Około 200 osób zatrzymanych, co najmniej 40 rannych policjantów i podpalone samochody - to bilans starć w Warszawie, do których doszło podczas manifestacji związanych z obchodami Święta Niepodległości. Funkcjonariusze użyli armatek wodnych, pałek i gazu łzawiącego. Policja będzie analizowała zapisy m.in. monitoringu miejskiego.

W sobotę po południu doszło do starć z policją. Na Nowym Świecie grupa przedstawicieli organizacji lewicowych wdała się w bójkę z grupą narodowców. Według świadków, około 30 ubranych w historyczne mundury uczestników defilady, zaatakowali kijami ludzie w kominiarkach. Gdy policjanci próbowali interweniować, zostali napadnięci. Część napastników zabarykadowała się w kawiarni, skąd zostali wyprowadzeni dopiero po kilku godzinach.

Podczas "Marszu Niepodległości" grupy zamaskowanych osób atakowały kordon policji, oddzielających ich od zgromadzenia środowisk antyfaszystowskich. Wiec "Kolorowa Niepodległa" zablokował ul. Marszałkowską, uniemożliwiając przemarsz narodowców. Dlatego ruszyli oni bocznymi ulicami pod pomnik Romana Dmowskiego na Placu na Rozdrożu.

Pod monumentem słychać było okrzyki np.: "Precz z Brukselą", "Bóg, Honor, Ojczyna", "Kłamstwa Michnika wyrzuć do śmietnika!", "Bohaterom cześć i chwała!", "Roman Dmowski wyzwoliciel Polski". Śpiewano przyśpiewki: "Biało-czerwone to barwy niezwyciężone!". Na transparentach widniały napisy: "Stop dyskryminacji Polaków na Litwie".

Wśród zatrzymanych są osoby, które przyjechały z Niemiec

Wśród około 200 zatrzymanych w związku z demonstracjami na ulicach Warszawy są osoby, które przyjechały z Niemiec - dowiedziała się Polska Agencja Prasowa. Wszyscy zostaną przesłuchani przez policję.

Warszawskie pogotowie poinformowało, że po demonstracjach do szpitali przewieziono 29 rannych. Natomiast policja podała, że w wyniku starć ucierpiało 40 funkcjonariuszy. Życiu żadnego z nich nie zagraża niebezpieczeństwo.

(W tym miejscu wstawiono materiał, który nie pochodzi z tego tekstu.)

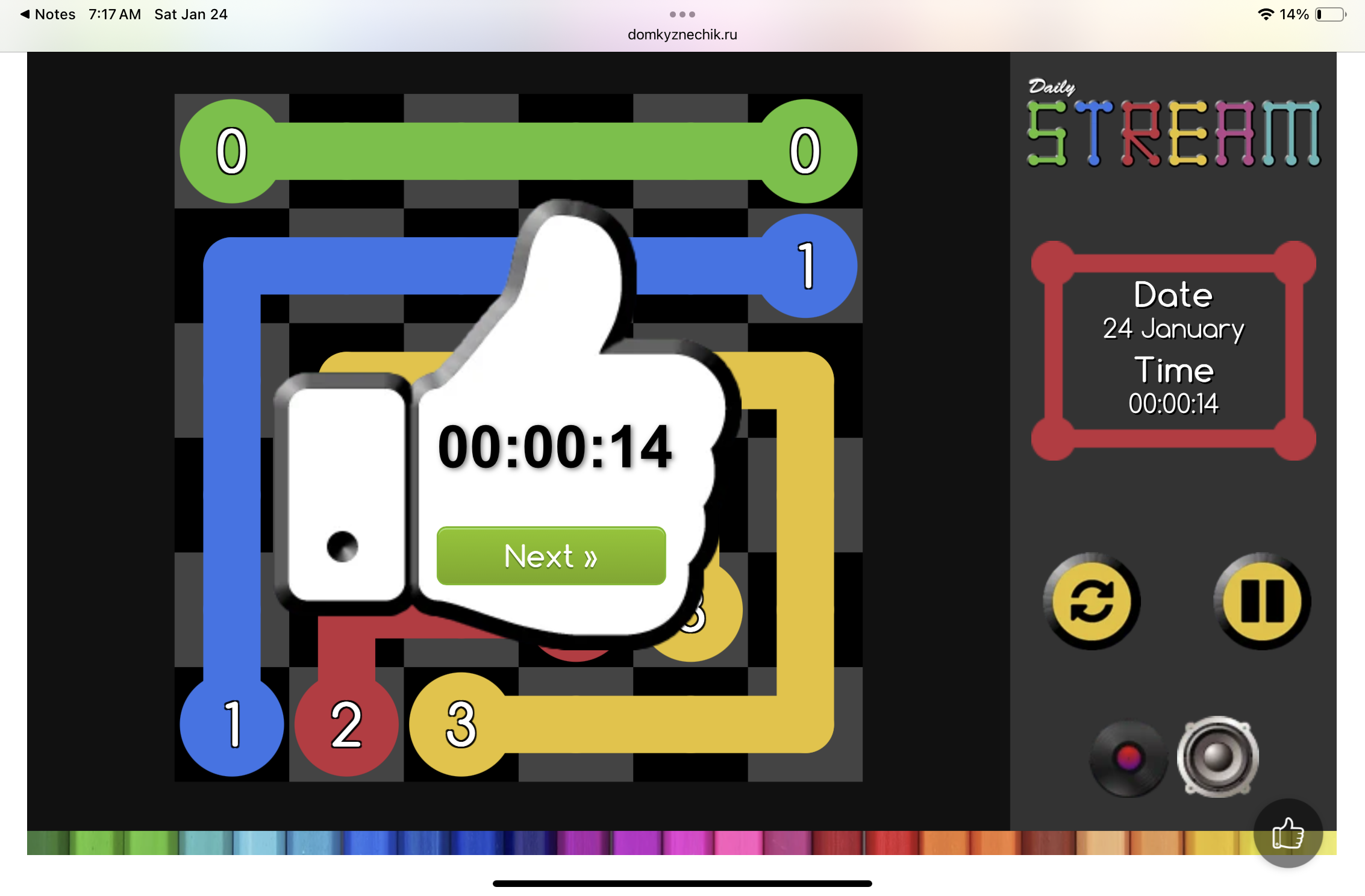Tap the floating thumbs-up like icon
Image resolution: width=1365 pixels, height=896 pixels.
(x=1288, y=833)
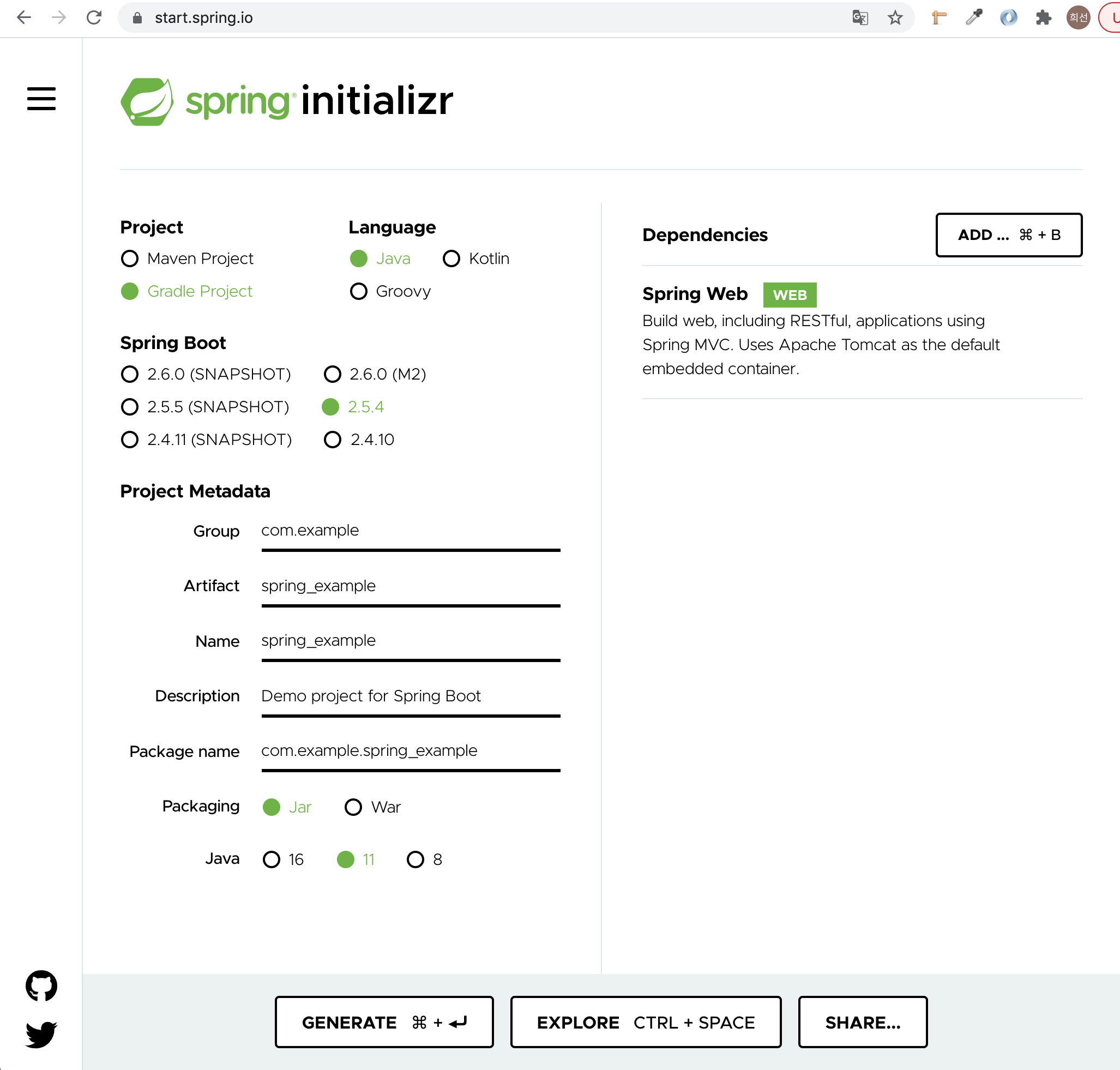1120x1070 pixels.
Task: Select Java version 8
Action: click(x=415, y=859)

Uszkodzonych zostało 14 radiowozów.

Policja będzie analizowała zapisy m.in. monitoringu miejskiego. Na tej podstawie zidentyfikowane zostaną osoby, które złamały prawo. Za naruszenie nietykalności cielesnej funkcjonariusza grozi do 3 lat więzienia.

Prezydent spotkał się ze współpracownikami ws. demonstracji

Prezydent Bronisław Komorowski zlecił prawnikom prace nad znalezieniem rozwiązań, które - bez zmiany konstytucji - nowelizowałyby Prawo o zgromadzeniach.

Prezydent powiedział też, że chciałby, aby pojawił się zapis, który ułatwi policji rozpoznanie osób zakrywających twarze. W moim przekonaniu to leży w interesie także organizatorów manifestacji, aby było jasne, kto jest sprawcą naruszeń prawa i stwarza zagrożenie dla mieszkańców (...), stwarza także źródło wstydu dla nas wszystkich z tytułu tak hańbiących zachowań w dniu Święta Niepodległości - podkreślił Komorowski.

Zgodnie z art. 57 konstytucji każdemu zapewnia się wolność organizowania pokojowych zgromadzeń i uczestniczenia w nich; ograniczenie tej wolności może określać ustawa.